- **Goal of the exercise**
Among the lines of the records below, copy those that hold the word "computer".

Stored data entries

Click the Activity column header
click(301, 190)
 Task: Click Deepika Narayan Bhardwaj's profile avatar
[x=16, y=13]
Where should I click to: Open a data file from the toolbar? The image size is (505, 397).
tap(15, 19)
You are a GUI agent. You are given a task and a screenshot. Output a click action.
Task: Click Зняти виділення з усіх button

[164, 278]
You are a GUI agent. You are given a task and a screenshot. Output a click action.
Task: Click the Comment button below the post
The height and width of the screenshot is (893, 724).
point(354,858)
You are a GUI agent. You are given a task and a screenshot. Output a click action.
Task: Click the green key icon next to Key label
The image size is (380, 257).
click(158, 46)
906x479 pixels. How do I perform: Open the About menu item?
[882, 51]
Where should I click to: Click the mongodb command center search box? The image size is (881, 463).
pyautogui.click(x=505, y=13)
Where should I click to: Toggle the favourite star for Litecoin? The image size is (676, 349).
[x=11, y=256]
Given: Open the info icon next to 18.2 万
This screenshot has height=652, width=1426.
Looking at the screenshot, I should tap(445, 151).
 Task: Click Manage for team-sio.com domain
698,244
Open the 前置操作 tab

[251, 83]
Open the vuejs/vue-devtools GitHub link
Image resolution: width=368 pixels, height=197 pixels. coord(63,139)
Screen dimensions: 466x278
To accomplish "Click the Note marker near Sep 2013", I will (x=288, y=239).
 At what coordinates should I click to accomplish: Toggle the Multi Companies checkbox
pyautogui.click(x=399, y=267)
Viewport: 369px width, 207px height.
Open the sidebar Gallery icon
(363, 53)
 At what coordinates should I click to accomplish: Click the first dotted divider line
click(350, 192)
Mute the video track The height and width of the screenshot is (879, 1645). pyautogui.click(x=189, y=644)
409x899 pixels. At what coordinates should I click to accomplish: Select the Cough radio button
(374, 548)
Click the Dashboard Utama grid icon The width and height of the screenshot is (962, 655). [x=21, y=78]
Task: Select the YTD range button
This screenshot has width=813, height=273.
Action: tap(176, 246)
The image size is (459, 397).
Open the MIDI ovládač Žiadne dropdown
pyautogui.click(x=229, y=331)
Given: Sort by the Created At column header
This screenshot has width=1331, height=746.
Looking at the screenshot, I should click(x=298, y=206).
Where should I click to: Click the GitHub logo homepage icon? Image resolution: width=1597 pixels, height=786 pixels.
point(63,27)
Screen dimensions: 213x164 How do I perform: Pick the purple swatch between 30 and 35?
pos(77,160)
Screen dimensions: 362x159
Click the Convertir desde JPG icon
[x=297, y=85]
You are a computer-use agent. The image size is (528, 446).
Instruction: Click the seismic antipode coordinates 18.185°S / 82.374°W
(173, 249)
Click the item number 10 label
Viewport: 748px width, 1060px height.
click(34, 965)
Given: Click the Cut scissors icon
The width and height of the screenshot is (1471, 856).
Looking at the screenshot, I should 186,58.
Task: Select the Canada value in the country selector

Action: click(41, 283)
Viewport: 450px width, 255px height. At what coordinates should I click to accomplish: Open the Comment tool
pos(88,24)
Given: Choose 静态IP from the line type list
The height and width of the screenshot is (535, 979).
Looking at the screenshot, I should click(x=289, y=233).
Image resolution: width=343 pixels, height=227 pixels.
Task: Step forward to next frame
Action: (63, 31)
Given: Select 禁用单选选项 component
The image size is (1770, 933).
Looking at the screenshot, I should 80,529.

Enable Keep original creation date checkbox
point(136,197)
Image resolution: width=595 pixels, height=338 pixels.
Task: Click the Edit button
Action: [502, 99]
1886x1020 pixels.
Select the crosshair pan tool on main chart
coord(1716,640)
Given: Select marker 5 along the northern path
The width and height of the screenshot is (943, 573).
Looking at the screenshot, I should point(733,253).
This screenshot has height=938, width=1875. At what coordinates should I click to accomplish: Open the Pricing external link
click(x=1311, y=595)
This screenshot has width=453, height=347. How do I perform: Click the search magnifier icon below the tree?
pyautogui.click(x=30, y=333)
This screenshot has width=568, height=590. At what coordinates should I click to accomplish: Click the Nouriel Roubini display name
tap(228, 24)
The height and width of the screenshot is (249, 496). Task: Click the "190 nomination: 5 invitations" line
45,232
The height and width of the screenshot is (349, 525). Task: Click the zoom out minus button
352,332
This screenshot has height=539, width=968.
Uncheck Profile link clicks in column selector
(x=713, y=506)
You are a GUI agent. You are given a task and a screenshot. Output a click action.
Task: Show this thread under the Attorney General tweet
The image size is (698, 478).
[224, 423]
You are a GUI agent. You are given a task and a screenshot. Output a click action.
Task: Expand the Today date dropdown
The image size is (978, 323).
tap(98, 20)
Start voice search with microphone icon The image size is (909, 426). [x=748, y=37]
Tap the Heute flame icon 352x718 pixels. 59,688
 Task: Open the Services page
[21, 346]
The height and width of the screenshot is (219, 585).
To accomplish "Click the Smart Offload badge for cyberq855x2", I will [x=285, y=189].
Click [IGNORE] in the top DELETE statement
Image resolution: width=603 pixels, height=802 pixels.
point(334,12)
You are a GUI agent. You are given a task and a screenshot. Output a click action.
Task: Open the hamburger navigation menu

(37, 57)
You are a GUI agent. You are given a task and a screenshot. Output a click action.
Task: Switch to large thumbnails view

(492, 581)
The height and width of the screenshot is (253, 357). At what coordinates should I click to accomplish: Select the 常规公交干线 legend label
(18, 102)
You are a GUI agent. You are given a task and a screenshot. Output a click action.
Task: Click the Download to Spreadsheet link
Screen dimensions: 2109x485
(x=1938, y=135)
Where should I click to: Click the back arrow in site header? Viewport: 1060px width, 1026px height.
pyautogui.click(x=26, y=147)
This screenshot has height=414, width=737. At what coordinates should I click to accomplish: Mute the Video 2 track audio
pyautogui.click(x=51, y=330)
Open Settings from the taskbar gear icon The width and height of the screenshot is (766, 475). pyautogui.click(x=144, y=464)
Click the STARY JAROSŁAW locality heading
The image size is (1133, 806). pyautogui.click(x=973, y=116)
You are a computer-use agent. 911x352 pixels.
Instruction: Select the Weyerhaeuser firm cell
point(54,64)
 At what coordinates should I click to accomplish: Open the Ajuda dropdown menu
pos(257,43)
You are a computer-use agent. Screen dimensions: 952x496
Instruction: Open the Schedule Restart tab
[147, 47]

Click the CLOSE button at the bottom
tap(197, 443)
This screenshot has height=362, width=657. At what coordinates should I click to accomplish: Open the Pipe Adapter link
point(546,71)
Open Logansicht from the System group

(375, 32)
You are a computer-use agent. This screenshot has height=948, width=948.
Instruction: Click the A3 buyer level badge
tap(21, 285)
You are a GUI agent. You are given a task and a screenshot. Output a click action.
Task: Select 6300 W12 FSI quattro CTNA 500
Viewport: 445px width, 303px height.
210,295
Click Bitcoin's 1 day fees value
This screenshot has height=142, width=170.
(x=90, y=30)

- **Answer space**
You are a computer-use agent. The image size is (528, 446).
You are a computer-use agent. 911x352 pixels.
You are a computer-use agent. Screen dimensions: 952x496
You are a computer-use agent. This screenshot has height=948, width=948.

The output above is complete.